I know it may not be fiscally responsible to pregame fifty cent night, but I'm gonna go ahead and do it anyway.
just dropped my bong into 7 pieces, and carried the glass shards around my house. dad saw the blood dripping down my arms, and asked if i slit my wrists. way too high to laugh at this.
then he said "your boobs looked so much bigger on girls gone wild"
I forgot about that,good spring break.
I'm shutting down my vagina temporarily...it's like the last two weeks were a going out of business sale...and now it needs a break...
Get over here. It's an emergency. Just realized I haven't hd my mouth on a penis in two weeks. Get over here.

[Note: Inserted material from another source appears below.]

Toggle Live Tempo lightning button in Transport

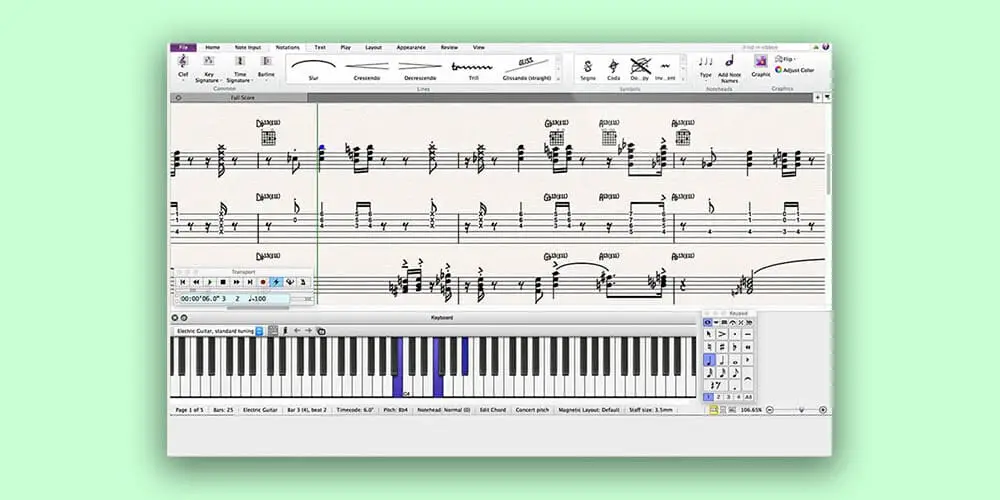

The liquor store manager told us to drink responsible as we checked out and we laughed to his face. Like we're buying karkov at noon, responsibility is out of the question
If you want to borrow my flask for all future interviews as a good luck charm because your last one went so well with it in your suit pocket, just let me know
I think my new low is running outside in a towel to pet a particularly fluffy looking squirrel and projectile vomiting off the balcony.
When my parents ask if I met any nice guys in California, I'm going to answer, "No, but I have gone home with alot of nice girls". Too much, too soon?
So the " I'm gay but curious" thing worked. You owe me 50 bucks.
Thank you for deleting me from Instagram. Also, I'm carrying your child. Happy new year!
Some girl woke me up at 1:30 am looking for weed and the next thing I know I'm in a hot tub with 3 girls, 2 40's, and a blunt.
i just had to ask the gas station attendant what state i was in... winning at life.
im in missouri by the way.
These snow days are takeing a toll on my liver
I flushed a potato down the toilet so now we have to live in a hotel.